COMMERCE, ENVIRONNEMENT ET RESPONSABILITE: La première réunion du Groupe de Travail marque un tournant dans l'équilibre des groupes de pression participant à la CDB et à ses organes subsidiaires. La réunion a vu un large contingent d'organisations industrielles défendre au cours des délibérations, les grands intérêts qui sont les leurs. Comme constaté lors des réunions de la Convention-Cadre sur les Changements Climatiques, l'équilibre des représentations a semblé plus ou moins également réparti entre l'industrie et l'environnement. Ainsi la CDB est désormais fermement établie dans la liste des traités faisant un lien entre le commerce et l'environnement.

Le sujet le plus inquiétant sans doute pour l'industrie est celui de l'inclusion des clauses de responsabilité dans le protocole, favorisé par la plupart des pays en développement (et la Norvège) et refuté par quelques pays en développement et par la plupart des pays industrialisés. Bien que le terme "responsabilité" soit encore ouvert à l'interprétation, de nombreux délégués et observateurs en sont à s'interroger ouvertement si cette opposition à l'insertion de la responsabilité dans le protocole, ne signifiait pas quelques part que les gouvernements ne sont pas disposés à tenir leurs industries pour responsables des échecs éventuels de leurs tests en matière d'OVM, en particulier dans les produits destinés à la grande distribution. Plusieurs observateurs sont sceptiques quant à l'efficacité d'un protocole de biosécurité dépourvu de mesures d'encouragement au respect de la conformité, basé sur la responsabilité des produits.

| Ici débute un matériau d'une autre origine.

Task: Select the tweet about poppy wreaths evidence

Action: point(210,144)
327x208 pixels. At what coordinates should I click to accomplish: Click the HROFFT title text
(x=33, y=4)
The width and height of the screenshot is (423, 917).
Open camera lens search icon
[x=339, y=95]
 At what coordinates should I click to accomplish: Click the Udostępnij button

PARTICIPATION PUBLIQUE: Les ONG n'ont pas manqué d'exprimer leur satisfaction d'avoir été autorisées à faire des interventions en Plénière. Cela a fait contraste avec les délibérations fermées du Groupe de Contact sur la Biosécurité, réuni lors de la CdP-2, qui avait exclu tous les observateurs de ses longues séances nocturnes de négociation sur le mandat biosécuritaire. On sait que la préoccupation des ONG porte sur la transparence et la participation publique. Un précédent est désormais établi par le GTSB-1, reste à voir maintenant si cette ouverture pourra s'étendre aux futures sessions, quand les délégués ne mettront plus de gants pour s'attaquer à la négociation du protocole.

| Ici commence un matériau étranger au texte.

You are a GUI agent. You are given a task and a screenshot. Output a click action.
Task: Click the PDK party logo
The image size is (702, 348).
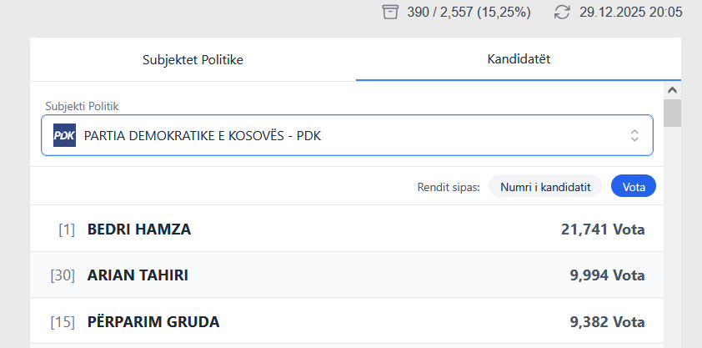64,135
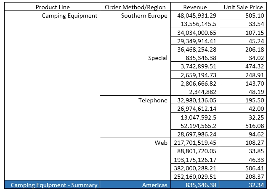Viewport: 271px width, 193px height.
Task: Click the Revenue column header
Action: 194,7
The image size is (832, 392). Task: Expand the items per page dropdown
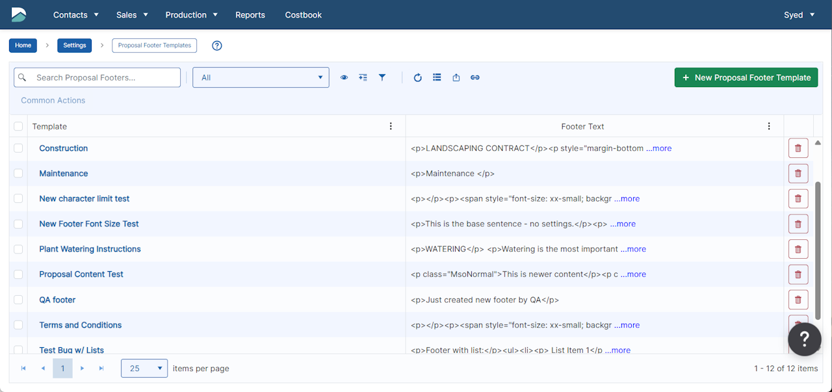point(144,369)
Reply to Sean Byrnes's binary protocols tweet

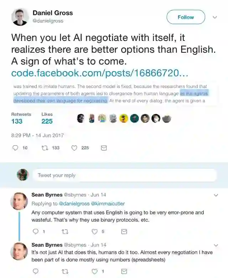click(x=36, y=231)
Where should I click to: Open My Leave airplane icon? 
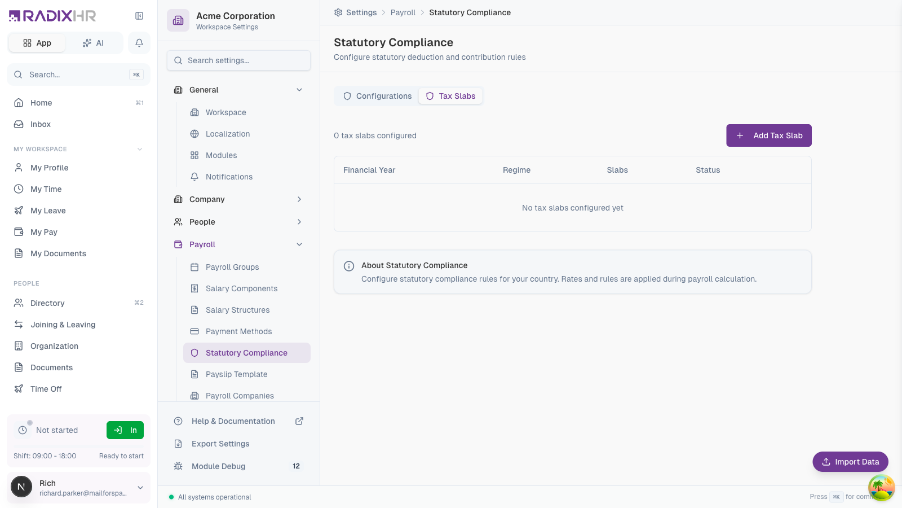[x=19, y=211]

CONCLUSION: La négociation du protocole mondial sur la biosécurité s'annonce lente et ardue. Certains délégués n'ont pas manqué de rappeler le dur labeur du Groupe de Contact sur le Protocole de Biosécurité durant de la CdP-2, les blocs en présence passant des heures discutaillant sur l'emplacement des virgules dans le texte. Pour ne pas tomber dans le même travers, le Groupe de Travail a pris la décision de ne pas discuter de ses résultats lors de la prochaine réunion de la Conférence des Parties, pour éviter toute velléité de marche arrière dont on se passerait bien. Après près de dix ans maintenant, la communauté internationale aura fait tout un détour pour retourner à la biosécurité. L'appel lancé aux gouvernements en 1988 pour la négociation d'un protocole mondial, c'est à dire depuis début des négociations qui ont abouti finalement à l'élaboration de la Convention sur la Diversité Biologique, est enfin entendu.